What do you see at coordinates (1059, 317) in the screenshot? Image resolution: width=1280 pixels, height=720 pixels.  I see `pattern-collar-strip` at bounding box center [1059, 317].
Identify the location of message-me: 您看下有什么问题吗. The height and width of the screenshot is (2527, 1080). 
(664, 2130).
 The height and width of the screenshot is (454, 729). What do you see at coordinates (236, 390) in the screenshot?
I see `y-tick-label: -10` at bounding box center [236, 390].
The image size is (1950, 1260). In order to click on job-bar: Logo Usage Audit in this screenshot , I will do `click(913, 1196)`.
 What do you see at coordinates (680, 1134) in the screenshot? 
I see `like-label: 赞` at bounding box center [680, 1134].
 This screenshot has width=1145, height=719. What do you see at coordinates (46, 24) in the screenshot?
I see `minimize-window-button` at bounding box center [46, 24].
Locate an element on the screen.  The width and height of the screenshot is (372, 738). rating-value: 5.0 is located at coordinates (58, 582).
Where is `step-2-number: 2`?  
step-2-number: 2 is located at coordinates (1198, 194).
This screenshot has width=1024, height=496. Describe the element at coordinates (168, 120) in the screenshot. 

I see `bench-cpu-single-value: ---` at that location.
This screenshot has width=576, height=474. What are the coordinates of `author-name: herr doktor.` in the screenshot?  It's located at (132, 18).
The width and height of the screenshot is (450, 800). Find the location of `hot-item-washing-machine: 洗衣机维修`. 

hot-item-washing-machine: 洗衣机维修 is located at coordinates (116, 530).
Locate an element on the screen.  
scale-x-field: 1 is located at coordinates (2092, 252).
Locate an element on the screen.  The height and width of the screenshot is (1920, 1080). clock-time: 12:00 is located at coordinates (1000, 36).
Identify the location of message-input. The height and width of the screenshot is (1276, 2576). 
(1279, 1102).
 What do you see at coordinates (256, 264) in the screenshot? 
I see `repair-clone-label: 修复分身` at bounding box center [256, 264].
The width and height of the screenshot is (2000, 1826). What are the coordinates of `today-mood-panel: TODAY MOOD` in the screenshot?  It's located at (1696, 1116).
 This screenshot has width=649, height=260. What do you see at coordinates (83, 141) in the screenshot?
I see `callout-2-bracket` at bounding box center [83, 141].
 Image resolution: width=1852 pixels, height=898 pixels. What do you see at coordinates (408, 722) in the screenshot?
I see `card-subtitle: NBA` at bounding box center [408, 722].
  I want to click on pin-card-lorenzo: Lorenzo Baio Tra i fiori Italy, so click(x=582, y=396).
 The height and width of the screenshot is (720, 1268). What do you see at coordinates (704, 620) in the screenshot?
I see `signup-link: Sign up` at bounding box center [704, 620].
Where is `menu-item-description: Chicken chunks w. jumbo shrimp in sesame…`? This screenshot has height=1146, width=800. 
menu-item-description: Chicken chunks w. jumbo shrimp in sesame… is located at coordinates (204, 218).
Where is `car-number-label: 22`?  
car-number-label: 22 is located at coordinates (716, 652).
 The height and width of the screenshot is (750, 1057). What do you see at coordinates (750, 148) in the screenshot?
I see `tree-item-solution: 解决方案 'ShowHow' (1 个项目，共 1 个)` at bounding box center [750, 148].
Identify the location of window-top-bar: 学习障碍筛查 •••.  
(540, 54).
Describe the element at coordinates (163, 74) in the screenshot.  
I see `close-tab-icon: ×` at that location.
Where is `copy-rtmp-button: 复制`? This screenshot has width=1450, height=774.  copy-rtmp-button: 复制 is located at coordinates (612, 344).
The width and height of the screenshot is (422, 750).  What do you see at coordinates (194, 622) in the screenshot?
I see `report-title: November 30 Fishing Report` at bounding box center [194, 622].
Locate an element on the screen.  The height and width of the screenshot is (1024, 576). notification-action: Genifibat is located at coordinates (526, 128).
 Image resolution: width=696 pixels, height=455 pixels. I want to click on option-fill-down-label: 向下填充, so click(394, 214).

● ● ● ●

> _Exercise details_:
Rewrite these rows, putting "Find the position of" wherever "Identify the location of" appears and leaving everything else the same.

> _Reply_:
What do you see at coordinates (1059, 317) in the screenshot? Image resolution: width=1280 pixels, height=720 pixels.  I see `pattern-collar-strip` at bounding box center [1059, 317].
Find the position of message-me: 您看下有什么问题吗. The height and width of the screenshot is (2527, 1080). 
(664, 2130).
 The height and width of the screenshot is (454, 729). What do you see at coordinates (236, 390) in the screenshot?
I see `y-tick-label: -10` at bounding box center [236, 390].
The image size is (1950, 1260). In order to click on job-bar: Logo Usage Audit in this screenshot , I will do `click(913, 1196)`.
 What do you see at coordinates (680, 1134) in the screenshot? 
I see `like-label: 赞` at bounding box center [680, 1134].
 This screenshot has width=1145, height=719. What do you see at coordinates (46, 24) in the screenshot?
I see `minimize-window-button` at bounding box center [46, 24].
Locate an element on the screen.  The width and height of the screenshot is (372, 738). rating-value: 5.0 is located at coordinates (58, 582).
Where is `step-2-number: 2`?  
step-2-number: 2 is located at coordinates (1198, 194).
This screenshot has width=1024, height=496. Describe the element at coordinates (168, 120) in the screenshot. 

I see `bench-cpu-single-value: ---` at that location.
This screenshot has width=576, height=474. What are the coordinates of `author-name: herr doktor.` in the screenshot?  It's located at (132, 18).
The width and height of the screenshot is (450, 800). Find the location of `hot-item-washing-machine: 洗衣机维修`. 

hot-item-washing-machine: 洗衣机维修 is located at coordinates (116, 530).
Locate an element on the screen.  
scale-x-field: 1 is located at coordinates (2092, 252).
Locate an element on the screen.  The height and width of the screenshot is (1920, 1080). clock-time: 12:00 is located at coordinates (1000, 36).
Find the position of message-input. The height and width of the screenshot is (1276, 2576). 
(1279, 1102).
 What do you see at coordinates (256, 264) in the screenshot? 
I see `repair-clone-label: 修复分身` at bounding box center [256, 264].
The width and height of the screenshot is (2000, 1826). What are the coordinates of `today-mood-panel: TODAY MOOD` in the screenshot?  It's located at (1696, 1116).
 This screenshot has width=649, height=260. What do you see at coordinates (83, 141) in the screenshot?
I see `callout-2-bracket` at bounding box center [83, 141].
 Image resolution: width=1852 pixels, height=898 pixels. What do you see at coordinates (408, 722) in the screenshot?
I see `card-subtitle: NBA` at bounding box center [408, 722].
  I want to click on pin-card-lorenzo: Lorenzo Baio Tra i fiori Italy, so click(x=582, y=396).
 The height and width of the screenshot is (720, 1268). What do you see at coordinates (704, 620) in the screenshot?
I see `signup-link: Sign up` at bounding box center [704, 620].
Where is `menu-item-description: Chicken chunks w. jumbo shrimp in sesame…`? This screenshot has height=1146, width=800. 
menu-item-description: Chicken chunks w. jumbo shrimp in sesame… is located at coordinates (204, 218).
Where is `car-number-label: 22`?  
car-number-label: 22 is located at coordinates (716, 652).
 The height and width of the screenshot is (750, 1057). What do you see at coordinates (750, 148) in the screenshot?
I see `tree-item-solution: 解决方案 'ShowHow' (1 个项目，共 1 个)` at bounding box center [750, 148].
Find the position of window-top-bar: 学习障碍筛查 •••.  
(540, 54).
Describe the element at coordinates (163, 74) in the screenshot.  
I see `close-tab-icon: ×` at that location.
Where is `copy-rtmp-button: 复制`? This screenshot has width=1450, height=774.  copy-rtmp-button: 复制 is located at coordinates (612, 344).
The width and height of the screenshot is (422, 750).  What do you see at coordinates (194, 622) in the screenshot?
I see `report-title: November 30 Fishing Report` at bounding box center [194, 622].
Locate an element on the screen.  The height and width of the screenshot is (1024, 576). notification-action: Genifibat is located at coordinates (526, 128).
 Image resolution: width=696 pixels, height=455 pixels. I want to click on option-fill-down-label: 向下填充, so click(394, 214).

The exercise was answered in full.